Given information
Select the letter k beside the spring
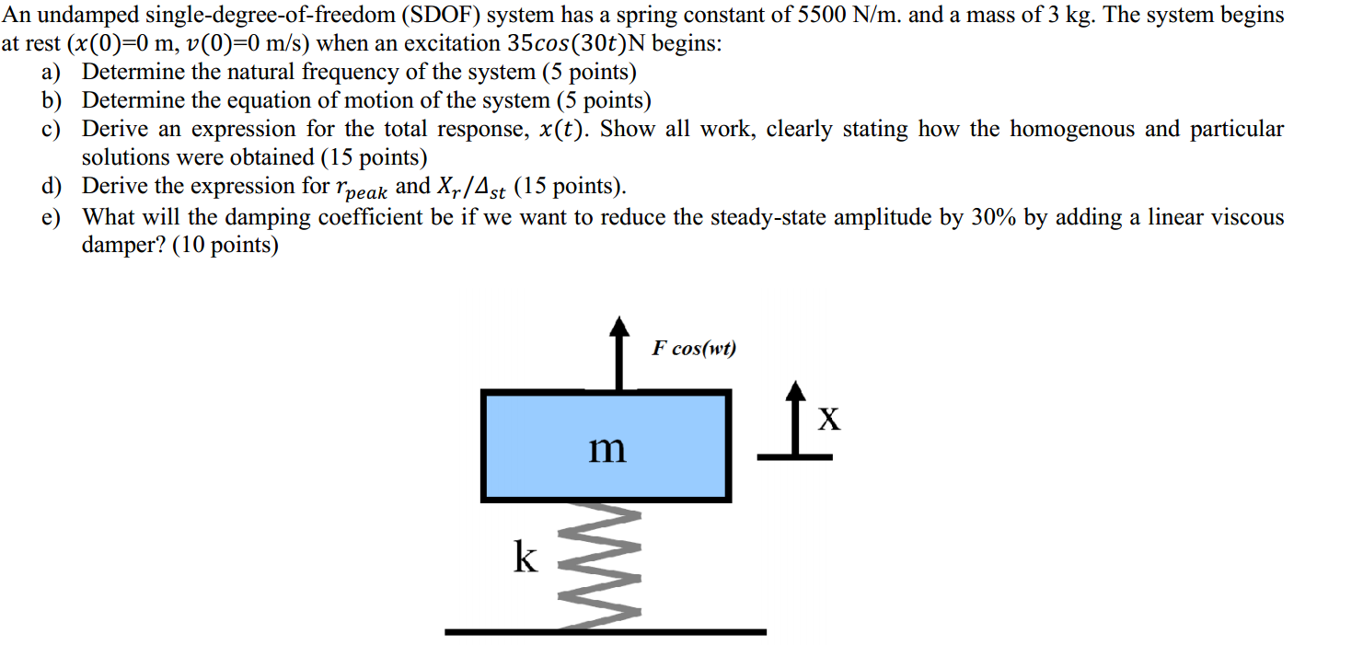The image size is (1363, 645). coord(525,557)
* * *
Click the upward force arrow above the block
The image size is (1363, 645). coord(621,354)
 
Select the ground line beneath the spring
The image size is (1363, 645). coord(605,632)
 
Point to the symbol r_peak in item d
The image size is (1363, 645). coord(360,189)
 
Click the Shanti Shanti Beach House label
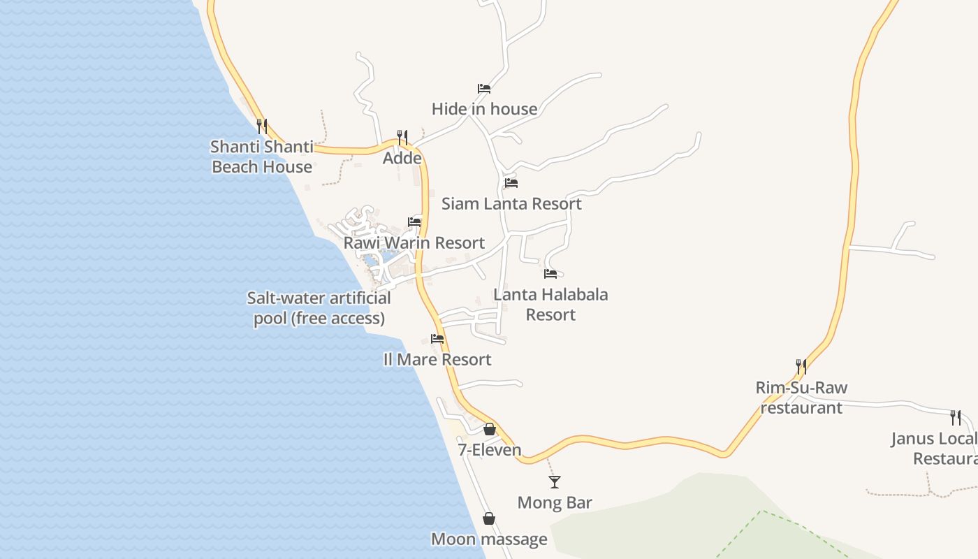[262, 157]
--
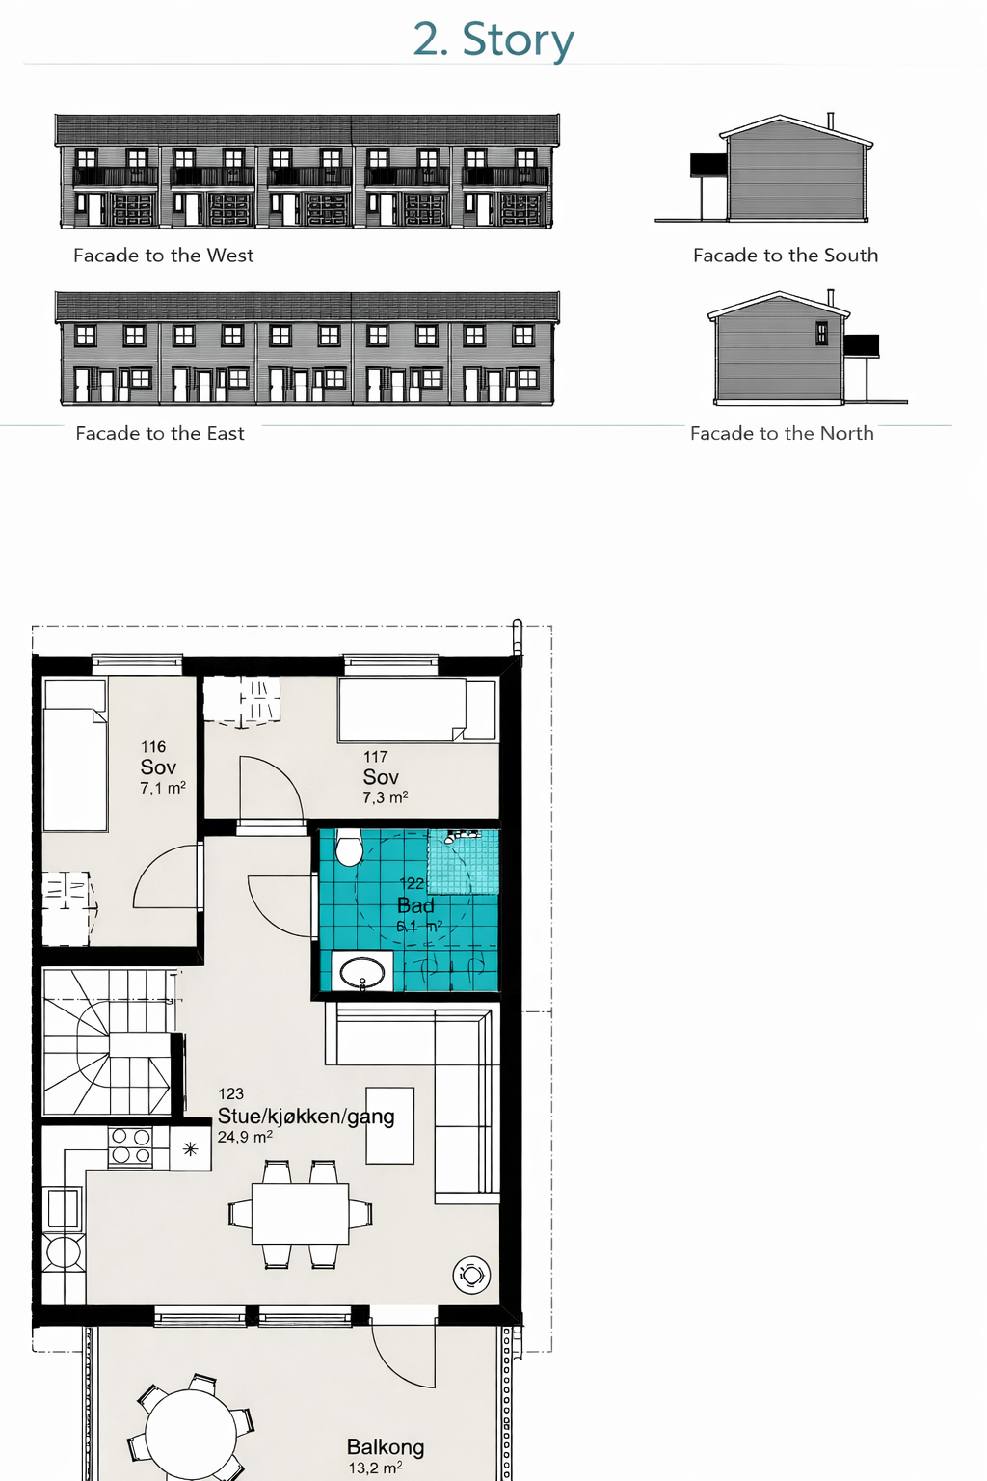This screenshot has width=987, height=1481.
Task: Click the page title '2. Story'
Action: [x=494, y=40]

Given request
Reproduce the listing from the line containing "Select the letter k beside the spring" through the line containing "The image size is (1363, 645). coord(525,557)", including the requests, and omit the pictures. Multiply each answer coordinate in those lines by 2.25, rounding to whole numbers with halves rounded up, and leave all other numbers unchanged.

Solution
Select the letter k beside the spring
The image size is (1363, 645). coord(1181,1253)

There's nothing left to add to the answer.